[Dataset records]
/---

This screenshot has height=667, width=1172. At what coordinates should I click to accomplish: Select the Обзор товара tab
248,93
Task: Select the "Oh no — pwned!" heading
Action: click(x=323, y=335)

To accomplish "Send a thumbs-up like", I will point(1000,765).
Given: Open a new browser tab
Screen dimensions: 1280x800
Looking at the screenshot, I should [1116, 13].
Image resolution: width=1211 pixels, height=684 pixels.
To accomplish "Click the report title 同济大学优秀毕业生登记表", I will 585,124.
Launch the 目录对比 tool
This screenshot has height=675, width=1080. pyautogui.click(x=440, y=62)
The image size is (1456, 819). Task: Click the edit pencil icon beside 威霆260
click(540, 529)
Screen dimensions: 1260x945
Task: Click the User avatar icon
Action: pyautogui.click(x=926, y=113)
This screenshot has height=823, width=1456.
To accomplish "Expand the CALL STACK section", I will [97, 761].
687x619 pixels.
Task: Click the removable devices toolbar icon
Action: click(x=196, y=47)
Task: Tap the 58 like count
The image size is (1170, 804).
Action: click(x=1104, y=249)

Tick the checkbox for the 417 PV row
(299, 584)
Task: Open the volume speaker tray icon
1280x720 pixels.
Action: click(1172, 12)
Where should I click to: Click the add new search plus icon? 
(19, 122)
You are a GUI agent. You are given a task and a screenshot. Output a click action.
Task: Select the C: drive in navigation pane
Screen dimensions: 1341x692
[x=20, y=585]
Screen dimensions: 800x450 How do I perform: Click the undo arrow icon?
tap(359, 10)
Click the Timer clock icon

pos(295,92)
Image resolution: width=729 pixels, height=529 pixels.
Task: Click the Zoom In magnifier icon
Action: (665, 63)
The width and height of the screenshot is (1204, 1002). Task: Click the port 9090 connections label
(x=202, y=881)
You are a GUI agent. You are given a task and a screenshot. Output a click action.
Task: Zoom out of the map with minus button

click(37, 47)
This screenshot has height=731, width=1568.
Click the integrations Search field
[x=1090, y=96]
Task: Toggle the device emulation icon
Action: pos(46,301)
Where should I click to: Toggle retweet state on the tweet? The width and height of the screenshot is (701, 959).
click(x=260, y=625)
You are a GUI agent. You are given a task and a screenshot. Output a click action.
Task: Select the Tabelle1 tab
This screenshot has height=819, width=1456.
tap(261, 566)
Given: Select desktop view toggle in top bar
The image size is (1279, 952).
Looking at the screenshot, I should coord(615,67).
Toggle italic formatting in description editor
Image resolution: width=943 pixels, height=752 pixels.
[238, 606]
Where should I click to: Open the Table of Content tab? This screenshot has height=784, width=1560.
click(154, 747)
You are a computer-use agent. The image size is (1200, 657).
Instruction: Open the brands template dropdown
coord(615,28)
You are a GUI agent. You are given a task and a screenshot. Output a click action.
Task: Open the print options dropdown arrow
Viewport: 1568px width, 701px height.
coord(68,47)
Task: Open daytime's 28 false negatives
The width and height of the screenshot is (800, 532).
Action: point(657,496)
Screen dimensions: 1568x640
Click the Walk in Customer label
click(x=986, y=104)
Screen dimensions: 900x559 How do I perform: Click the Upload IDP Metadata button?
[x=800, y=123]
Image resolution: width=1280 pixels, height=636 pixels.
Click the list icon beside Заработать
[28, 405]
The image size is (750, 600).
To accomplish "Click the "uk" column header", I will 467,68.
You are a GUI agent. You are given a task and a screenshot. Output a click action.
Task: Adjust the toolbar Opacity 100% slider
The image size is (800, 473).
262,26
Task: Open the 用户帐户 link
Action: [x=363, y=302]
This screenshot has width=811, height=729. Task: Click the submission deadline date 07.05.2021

\---

- Goal of the exercise:
How many lines of the listing above contain the word "button"? Give only the number.

- Response:
2